I have had some brief discussions with a couple of other readers who have read this author, and it has been rather illuminating. I won’t let this colour what I think though as this is my first (authentic) Japanese novel and I want to form my own independent opinion.
Yes, I can tell that the stories are really a series of short stories held together by a tenuous thread, and I did read that the sequence of the stories differs between the original and the English translation. Why would that be? I have no idea, and basically if I am enjoying this novel (which I am) then it doesn’t really matter. Some of the stories work well as stand alone and some require this thread to tie them in. I don’t mind it at all.
The thread that holds this together is Toru’s mundane story of every day life whilst being unemployed, it is the people that he comes into contact with that have the stories to tell; though Toru’s own story is becoming weirder and weirder. This device of stories within a story reminds me very much of The People of the Book by Geraldine Brooks. The individual stories really stood out, much more than the thread that held them together. At times I was so involved with the story of someone who had a history with the book in question that when it came to an end it was a bit of a jolt – like coming back to reality - I had forgotten that it was part of a larger work. This is exactly how it is with Wind-Up Bird.

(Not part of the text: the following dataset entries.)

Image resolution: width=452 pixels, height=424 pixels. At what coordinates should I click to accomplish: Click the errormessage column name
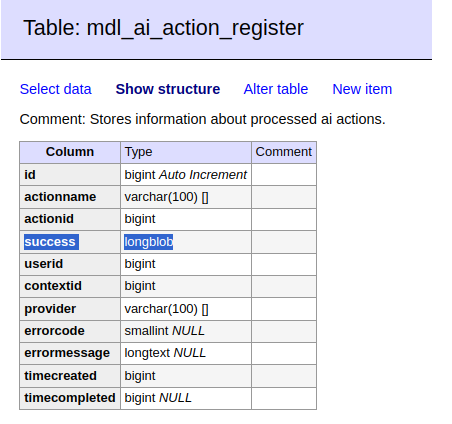point(67,353)
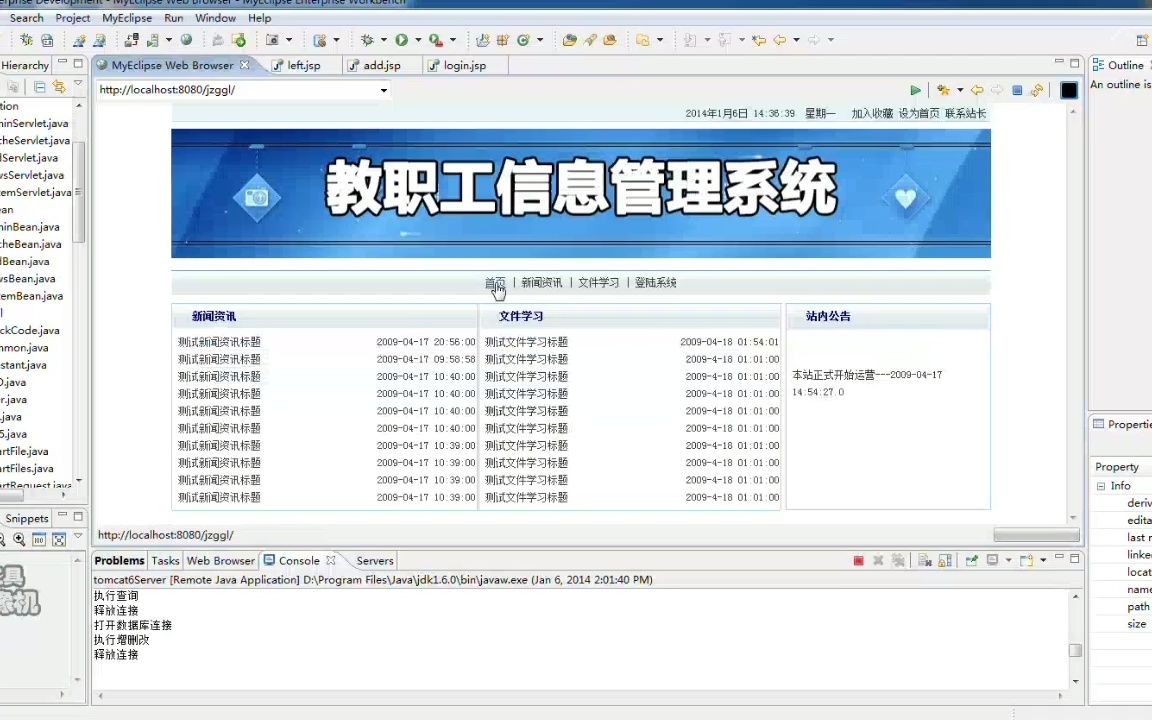
Task: Terminate the tomcat6Server process in Console
Action: tap(858, 561)
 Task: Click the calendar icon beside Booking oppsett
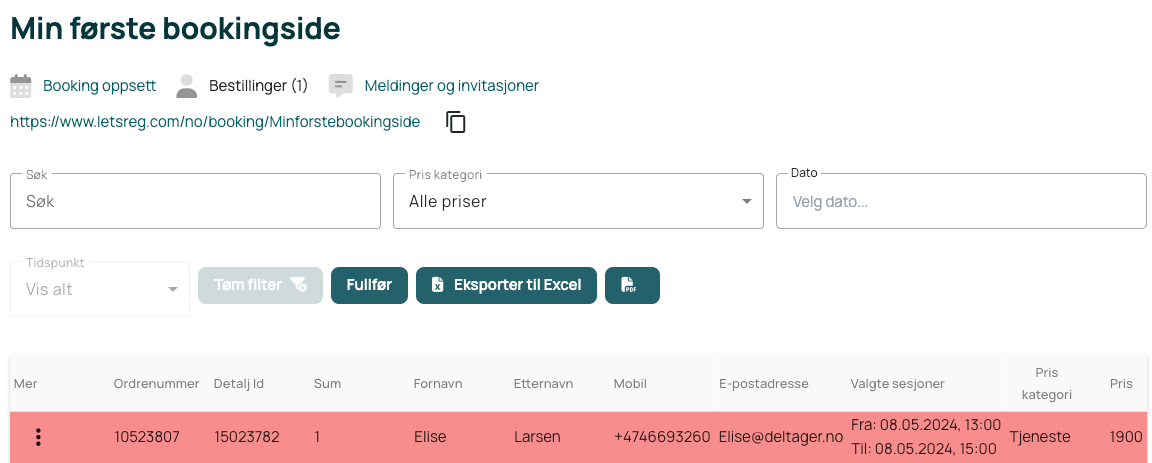coord(21,86)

Sometimes when I’m getting ready for work (mindlessly blow drying my hair) my mind picks up an unusual thought and runs away with it. Murakami’s stories feel like that to me, he’s run away with some strange thought or situation and is able to turn it into a novel. Some of these have a dreamlike quality to them (I mentioned in my last post that they are hypnotic) – and as I am doing this as an audio book I find that this quality is more intense and I drift away as I listen to a character's monologue. Some of the monologues are…. (I want to say depressing but that’s not the right word)………I don’t know…. dismal maybe or gloomy I guess………but then a phrase will be thrown in which makes you laugh and lightens it up a bit but at the same time it makes the whole scenario seem even more ridiculous or bizarre.
I’ve just listened to the old soldier’s story, which I found particularly haunting. The way he related how he witnessed the flaying of an Army Officer, how he was forced to jump into a dry well as opposed to being shot in the head, and his feelings on how he did not die on that day but how he had been dead ever since…….. it really is wonderful writing.